高橋貴子さんとは?──「普通の主婦」から起業家へ
高橋貴子さんは、長年「お菓子教室」を自宅で運営してきた経験を持つ起業家・コンサルタントです。もともと特別な肩書きや華々しいキャリアがあったわけではなく、「好きなこと」と「教えること」を掛け合わせてビジネスをつくり上げてきた方です。
今では全国規模でオンライン教室起業のサポートをされており、主婦や会社員、40代・50代からスタートした方の成功事例を数多く輩出しています。
わたしがこの方の発信に共感したのは、「実績を誇示する」のではなく、「同じ立場からスタートした人のリアルな経験」を大切にしているところです。みのりの読者さんの中にも、「すごい人の話はわかるけど、私には関係ない気がする」と感じた経験があるのではないでしょうか?高橋さんの発信には、そういった距離感を縮めてくれる温かさがあります。
「3フク業」って何?──副業・複業・福業を同時に叶える考え方
この本の核となるコンセプトが「3フク業」という考え方です。
「副業(サイドビジネス)」「複業(複数の収入源)」「福業(福祉的・社会貢献的な仕事)」の3つを組み合わせることで、単なるお金稼ぎではなく、社会にも自分にも豊かさをもたらす働き方を実現しようという思想です。
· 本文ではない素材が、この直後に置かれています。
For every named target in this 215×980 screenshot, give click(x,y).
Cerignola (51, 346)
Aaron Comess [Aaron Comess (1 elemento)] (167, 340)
わたしがこの概念に出会ったとき、正直「あ、これだ」と感じました。起業というと「会社を辞めて独立して、一人で全部やる」というイメージを持つ方が多いかもしれません。でも現実には、最初から完全独立ではなく、今の仕事を続けながら少しずつ自分のビジネスを育てていくスタイルの方が、リスクも低く、継続しやすいことがわかっています。
中小企業庁の起業家調査によると、女性起業家の多くが「兼業・副業スタイル」で起業をスタートしており、完全独立よりも段階的な移行を選ぶ傾向があります。これは失敗リスクを最小化しながら、確実に実績をつくっていく賢い方法の一つといえます。
「3フク業」という考え方は、「今すぐ全部変えなくていい」という安心感と、「でも確実に前に進める」という行動力を同時にくれる、とてもバランスのいい起業スタイルだとわたしは感じています。
40歳からでも遅くない理由──わたし自身の経験と重ねて
「30代でも遅いのかも…」と思っているあなたに、少しだけわたしの話を聞いてもらえますか?
わたしが副業を始めたのは、今から10年以上前のことです。最初はまったくうまくいきませんでした。情報収集ばかりしてほとんど行動できず、ようやく動いたと思ったら大失敗。「やっぱり自分には無理だったんだ」と本気で思った時期もあります。
でも今振り返ってみると、あの失敗があったからこそ、「何が本当に自分に合っているか」を丁寧に見極められたんですよね。年齢を重ねるということは、単に時間が経過することではなく、経験と失敗と気づきが積み重なっていくということ。40代でスタートできる人は、20代よりも人生の深みと共感力が格段に育っているとわたしは思っています。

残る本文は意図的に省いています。